* _Assignment_:
Nothing in the records may be altered, so transcribe them exactly.

* _Input for this task_:
- - -

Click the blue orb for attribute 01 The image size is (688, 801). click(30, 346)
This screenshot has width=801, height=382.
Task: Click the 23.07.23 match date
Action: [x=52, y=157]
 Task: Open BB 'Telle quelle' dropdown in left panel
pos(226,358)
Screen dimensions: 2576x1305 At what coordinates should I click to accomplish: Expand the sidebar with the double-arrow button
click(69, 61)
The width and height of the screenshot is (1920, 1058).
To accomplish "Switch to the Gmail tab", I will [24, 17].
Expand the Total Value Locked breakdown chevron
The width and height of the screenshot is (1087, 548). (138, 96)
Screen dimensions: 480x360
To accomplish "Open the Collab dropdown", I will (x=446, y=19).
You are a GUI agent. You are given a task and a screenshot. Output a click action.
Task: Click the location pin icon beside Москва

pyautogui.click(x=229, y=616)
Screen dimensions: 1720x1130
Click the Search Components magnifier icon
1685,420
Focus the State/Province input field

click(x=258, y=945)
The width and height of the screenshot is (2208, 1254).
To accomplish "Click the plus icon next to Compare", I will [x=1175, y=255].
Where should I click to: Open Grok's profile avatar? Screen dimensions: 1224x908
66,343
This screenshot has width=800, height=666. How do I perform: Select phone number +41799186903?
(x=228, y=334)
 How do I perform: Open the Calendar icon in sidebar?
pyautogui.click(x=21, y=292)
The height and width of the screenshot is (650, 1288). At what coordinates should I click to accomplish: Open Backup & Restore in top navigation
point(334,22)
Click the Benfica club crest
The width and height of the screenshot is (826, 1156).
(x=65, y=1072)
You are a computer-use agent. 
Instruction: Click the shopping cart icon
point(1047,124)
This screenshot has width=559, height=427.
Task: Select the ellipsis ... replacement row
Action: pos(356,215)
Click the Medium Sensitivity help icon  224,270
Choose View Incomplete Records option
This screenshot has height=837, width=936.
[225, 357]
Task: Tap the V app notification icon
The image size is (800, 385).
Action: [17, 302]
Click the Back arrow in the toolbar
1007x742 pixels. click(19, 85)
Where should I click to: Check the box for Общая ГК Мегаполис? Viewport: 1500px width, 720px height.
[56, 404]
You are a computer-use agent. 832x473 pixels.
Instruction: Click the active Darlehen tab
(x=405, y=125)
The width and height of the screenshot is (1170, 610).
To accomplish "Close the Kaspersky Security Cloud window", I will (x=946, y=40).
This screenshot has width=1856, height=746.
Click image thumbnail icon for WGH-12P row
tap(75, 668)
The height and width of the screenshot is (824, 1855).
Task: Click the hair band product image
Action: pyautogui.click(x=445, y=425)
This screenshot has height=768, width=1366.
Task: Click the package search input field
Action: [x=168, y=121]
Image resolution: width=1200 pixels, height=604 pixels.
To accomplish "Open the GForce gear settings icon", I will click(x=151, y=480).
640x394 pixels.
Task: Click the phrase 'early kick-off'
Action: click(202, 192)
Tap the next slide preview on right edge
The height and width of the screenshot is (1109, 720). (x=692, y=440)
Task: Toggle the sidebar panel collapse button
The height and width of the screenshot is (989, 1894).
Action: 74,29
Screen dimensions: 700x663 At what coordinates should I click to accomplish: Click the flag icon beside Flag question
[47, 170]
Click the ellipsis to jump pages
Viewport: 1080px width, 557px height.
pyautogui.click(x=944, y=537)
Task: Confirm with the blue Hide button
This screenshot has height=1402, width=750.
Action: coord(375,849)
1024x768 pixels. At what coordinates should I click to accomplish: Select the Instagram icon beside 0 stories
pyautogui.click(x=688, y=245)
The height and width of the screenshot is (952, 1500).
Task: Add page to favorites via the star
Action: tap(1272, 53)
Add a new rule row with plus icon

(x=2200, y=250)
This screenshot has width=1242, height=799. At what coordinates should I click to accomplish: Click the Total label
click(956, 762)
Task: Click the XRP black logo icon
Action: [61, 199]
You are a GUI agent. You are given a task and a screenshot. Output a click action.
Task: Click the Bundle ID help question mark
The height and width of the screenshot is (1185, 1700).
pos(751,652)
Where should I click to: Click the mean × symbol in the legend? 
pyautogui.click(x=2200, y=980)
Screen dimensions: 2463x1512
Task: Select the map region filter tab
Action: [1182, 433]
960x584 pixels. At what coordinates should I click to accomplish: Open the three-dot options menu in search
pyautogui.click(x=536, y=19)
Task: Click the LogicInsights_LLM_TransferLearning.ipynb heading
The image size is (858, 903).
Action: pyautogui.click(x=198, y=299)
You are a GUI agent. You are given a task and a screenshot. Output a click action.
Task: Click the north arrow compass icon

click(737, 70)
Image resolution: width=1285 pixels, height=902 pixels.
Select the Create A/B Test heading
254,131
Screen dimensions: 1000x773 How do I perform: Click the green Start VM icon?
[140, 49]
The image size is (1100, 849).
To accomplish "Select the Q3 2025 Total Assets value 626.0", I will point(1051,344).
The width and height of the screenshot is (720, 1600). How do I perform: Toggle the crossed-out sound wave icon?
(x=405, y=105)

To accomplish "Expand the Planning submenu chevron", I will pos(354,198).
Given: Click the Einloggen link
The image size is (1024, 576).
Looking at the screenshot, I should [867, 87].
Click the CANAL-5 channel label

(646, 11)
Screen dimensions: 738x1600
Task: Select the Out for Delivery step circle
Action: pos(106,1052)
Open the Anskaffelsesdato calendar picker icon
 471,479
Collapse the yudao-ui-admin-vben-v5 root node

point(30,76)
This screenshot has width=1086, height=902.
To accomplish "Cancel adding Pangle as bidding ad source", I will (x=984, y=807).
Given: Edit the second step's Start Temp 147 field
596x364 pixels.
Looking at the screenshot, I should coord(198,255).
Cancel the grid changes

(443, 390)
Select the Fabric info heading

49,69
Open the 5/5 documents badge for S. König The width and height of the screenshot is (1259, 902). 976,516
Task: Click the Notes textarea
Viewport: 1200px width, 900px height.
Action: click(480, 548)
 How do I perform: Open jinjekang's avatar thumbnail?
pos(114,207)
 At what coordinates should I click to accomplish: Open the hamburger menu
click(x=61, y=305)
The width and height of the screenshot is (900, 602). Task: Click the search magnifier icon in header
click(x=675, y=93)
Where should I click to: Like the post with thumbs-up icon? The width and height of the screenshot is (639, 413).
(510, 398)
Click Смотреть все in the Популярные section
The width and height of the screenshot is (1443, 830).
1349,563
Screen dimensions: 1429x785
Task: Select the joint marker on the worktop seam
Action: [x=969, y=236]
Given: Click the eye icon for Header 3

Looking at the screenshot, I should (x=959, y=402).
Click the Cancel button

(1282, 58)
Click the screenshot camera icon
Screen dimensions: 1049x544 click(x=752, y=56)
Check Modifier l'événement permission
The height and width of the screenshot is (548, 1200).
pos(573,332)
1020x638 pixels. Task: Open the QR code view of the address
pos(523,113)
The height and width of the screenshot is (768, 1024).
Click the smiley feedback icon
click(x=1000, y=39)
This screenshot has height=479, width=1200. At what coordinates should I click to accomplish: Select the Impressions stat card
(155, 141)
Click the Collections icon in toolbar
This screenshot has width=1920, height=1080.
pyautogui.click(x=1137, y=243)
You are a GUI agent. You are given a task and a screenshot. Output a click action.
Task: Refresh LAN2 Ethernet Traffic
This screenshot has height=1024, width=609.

- - -

* _Expected output_:
Click the blue orb for attribute 01 The image size is (688, 801). click(30, 346)
This screenshot has width=801, height=382.
Task: Click the 23.07.23 match date
Action: [x=52, y=157]
 Task: Open BB 'Telle quelle' dropdown in left panel
pos(226,358)
Screen dimensions: 2576x1305 At what coordinates should I click to accomplish: Expand the sidebar with the double-arrow button
click(69, 61)
The width and height of the screenshot is (1920, 1058).
To accomplish "Switch to the Gmail tab", I will [24, 17].
Expand the Total Value Locked breakdown chevron
The width and height of the screenshot is (1087, 548). (138, 96)
Screen dimensions: 480x360
To accomplish "Open the Collab dropdown", I will (x=446, y=19).
You are a GUI agent. You are given a task and a screenshot. Output a click action.
Task: Click the location pin icon beside Москва

pyautogui.click(x=229, y=616)
Screen dimensions: 1720x1130
Click the Search Components magnifier icon
1685,420
Focus the State/Province input field

click(x=258, y=945)
The width and height of the screenshot is (2208, 1254).
To accomplish "Click the plus icon next to Compare", I will [x=1175, y=255].
Where should I click to: Open Grok's profile avatar? Screen dimensions: 1224x908
66,343
This screenshot has width=800, height=666. How do I perform: Select phone number +41799186903?
(x=228, y=334)
 How do I perform: Open the Calendar icon in sidebar?
pyautogui.click(x=21, y=292)
The height and width of the screenshot is (650, 1288). At what coordinates should I click to accomplish: Open Backup & Restore in top navigation
point(334,22)
Click the Benfica club crest
The width and height of the screenshot is (826, 1156).
(x=65, y=1072)
You are a computer-use agent. 
Instruction: Click the shopping cart icon
point(1047,124)
This screenshot has width=559, height=427.
Task: Select the ellipsis ... replacement row
Action: pos(356,215)
Click the Medium Sensitivity help icon  224,270
Choose View Incomplete Records option
This screenshot has height=837, width=936.
[225, 357]
Task: Tap the V app notification icon
The image size is (800, 385).
Action: [17, 302]
Click the Back arrow in the toolbar
1007x742 pixels. click(19, 85)
Where should I click to: Check the box for Общая ГК Мегаполис? Viewport: 1500px width, 720px height.
[56, 404]
You are a computer-use agent. 832x473 pixels.
Instruction: Click the active Darlehen tab
(x=405, y=125)
The width and height of the screenshot is (1170, 610).
To accomplish "Close the Kaspersky Security Cloud window", I will (x=946, y=40).
This screenshot has width=1856, height=746.
Click image thumbnail icon for WGH-12P row
tap(75, 668)
The height and width of the screenshot is (824, 1855).
Task: Click the hair band product image
Action: pyautogui.click(x=445, y=425)
This screenshot has height=768, width=1366.
Task: Click the package search input field
Action: [x=168, y=121]
Image resolution: width=1200 pixels, height=604 pixels.
To accomplish "Open the GForce gear settings icon", I will click(x=151, y=480).
640x394 pixels.
Task: Click the phrase 'early kick-off'
Action: click(202, 192)
Tap the next slide preview on right edge
The height and width of the screenshot is (1109, 720). (x=692, y=440)
Task: Toggle the sidebar panel collapse button
The height and width of the screenshot is (989, 1894).
Action: 74,29
Screen dimensions: 700x663 At what coordinates should I click to accomplish: Click the flag icon beside Flag question
[47, 170]
Click the ellipsis to jump pages
Viewport: 1080px width, 557px height.
pyautogui.click(x=944, y=537)
Task: Confirm with the blue Hide button
This screenshot has height=1402, width=750.
Action: coord(375,849)
1024x768 pixels. At what coordinates should I click to accomplish: Select the Instagram icon beside 0 stories
pyautogui.click(x=688, y=245)
The height and width of the screenshot is (952, 1500).
Task: Add page to favorites via the star
Action: tap(1272, 53)
Add a new rule row with plus icon

(x=2200, y=250)
This screenshot has width=1242, height=799. At what coordinates should I click to accomplish: Click the Total label
click(956, 762)
Task: Click the XRP black logo icon
Action: [61, 199]
You are a GUI agent. You are given a task and a screenshot. Output a click action.
Task: Click the Bundle ID help question mark
The height and width of the screenshot is (1185, 1700).
pos(751,652)
Where should I click to: Click the mean × symbol in the legend? 
pyautogui.click(x=2200, y=980)
Screen dimensions: 2463x1512
Task: Select the map region filter tab
Action: [1182, 433]
960x584 pixels. At what coordinates should I click to accomplish: Open the three-dot options menu in search
pyautogui.click(x=536, y=19)
Task: Click the LogicInsights_LLM_TransferLearning.ipynb heading
The image size is (858, 903).
Action: pyautogui.click(x=198, y=299)
You are a GUI agent. You are given a task and a screenshot. Output a click action.
Task: Click the north arrow compass icon

click(737, 70)
Image resolution: width=1285 pixels, height=902 pixels.
Select the Create A/B Test heading
254,131
Screen dimensions: 1000x773 How do I perform: Click the green Start VM icon?
[140, 49]
The image size is (1100, 849).
To accomplish "Select the Q3 2025 Total Assets value 626.0", I will point(1051,344).
The width and height of the screenshot is (720, 1600). How do I perform: Toggle the crossed-out sound wave icon?
(x=405, y=105)

To accomplish "Expand the Planning submenu chevron", I will pos(354,198).
Given: Click the Einloggen link
The image size is (1024, 576).
Looking at the screenshot, I should [867, 87].
Click the CANAL-5 channel label

(646, 11)
Screen dimensions: 738x1600
Task: Select the Out for Delivery step circle
Action: pos(106,1052)
Open the Anskaffelsesdato calendar picker icon
 471,479
Collapse the yudao-ui-admin-vben-v5 root node

point(30,76)
This screenshot has width=1086, height=902.
To accomplish "Cancel adding Pangle as bidding ad source", I will (x=984, y=807).
Given: Edit the second step's Start Temp 147 field
596x364 pixels.
Looking at the screenshot, I should coord(198,255).
Cancel the grid changes

(443, 390)
Select the Fabric info heading

49,69
Open the 5/5 documents badge for S. König The width and height of the screenshot is (1259, 902). 976,516
Task: Click the Notes textarea
Viewport: 1200px width, 900px height.
Action: click(480, 548)
 How do I perform: Open jinjekang's avatar thumbnail?
pos(114,207)
 At what coordinates should I click to accomplish: Open the hamburger menu
click(x=61, y=305)
The width and height of the screenshot is (900, 602). Task: Click the search magnifier icon in header
click(x=675, y=93)
Where should I click to: Like the post with thumbs-up icon? The width and height of the screenshot is (639, 413).
(510, 398)
Click Смотреть все in the Популярные section
The width and height of the screenshot is (1443, 830).
1349,563
Screen dimensions: 1429x785
Task: Select the joint marker on the worktop seam
Action: [x=969, y=236]
Given: Click the eye icon for Header 3

Looking at the screenshot, I should (x=959, y=402).
Click the Cancel button

(1282, 58)
Click the screenshot camera icon
Screen dimensions: 1049x544 click(x=752, y=56)
Check Modifier l'événement permission
The height and width of the screenshot is (548, 1200).
pos(573,332)
1020x638 pixels. Task: Open the QR code view of the address
pos(523,113)
The height and width of the screenshot is (768, 1024).
Click the smiley feedback icon
click(x=1000, y=39)
This screenshot has height=479, width=1200. At what coordinates should I click to accomplish: Select the Impressions stat card
(155, 141)
Click the Collections icon in toolbar
This screenshot has width=1920, height=1080.
pyautogui.click(x=1137, y=243)
You are a GUI agent. You are given a task and a screenshot. Output a click action.
Task: Refresh LAN2 Ethernet Traffic
This screenshot has height=1024, width=609.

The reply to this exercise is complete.